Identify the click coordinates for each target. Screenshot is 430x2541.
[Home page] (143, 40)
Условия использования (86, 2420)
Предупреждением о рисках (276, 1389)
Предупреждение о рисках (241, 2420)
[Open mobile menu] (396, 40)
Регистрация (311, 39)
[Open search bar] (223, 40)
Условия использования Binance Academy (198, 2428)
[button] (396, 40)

•••••

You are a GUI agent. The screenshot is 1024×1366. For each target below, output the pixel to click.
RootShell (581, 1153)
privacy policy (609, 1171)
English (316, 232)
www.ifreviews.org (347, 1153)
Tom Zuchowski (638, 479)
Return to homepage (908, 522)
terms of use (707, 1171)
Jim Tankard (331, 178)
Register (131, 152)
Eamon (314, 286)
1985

•••••

Copy out, word for word, the part of the entries above that begins at the line with "Условия использования (86, 2420)" and ends at the line with "Условия использования Binance", including both.

Условия использования (86, 2420)
Предупреждением о рисках (276, 1389)
Предупреждение о рисках (241, 2420)
[Open mobile menu] (396, 40)
Регистрация (311, 39)
[Open search bar] (223, 40)
Условия использования Binance Academy (198, 2428)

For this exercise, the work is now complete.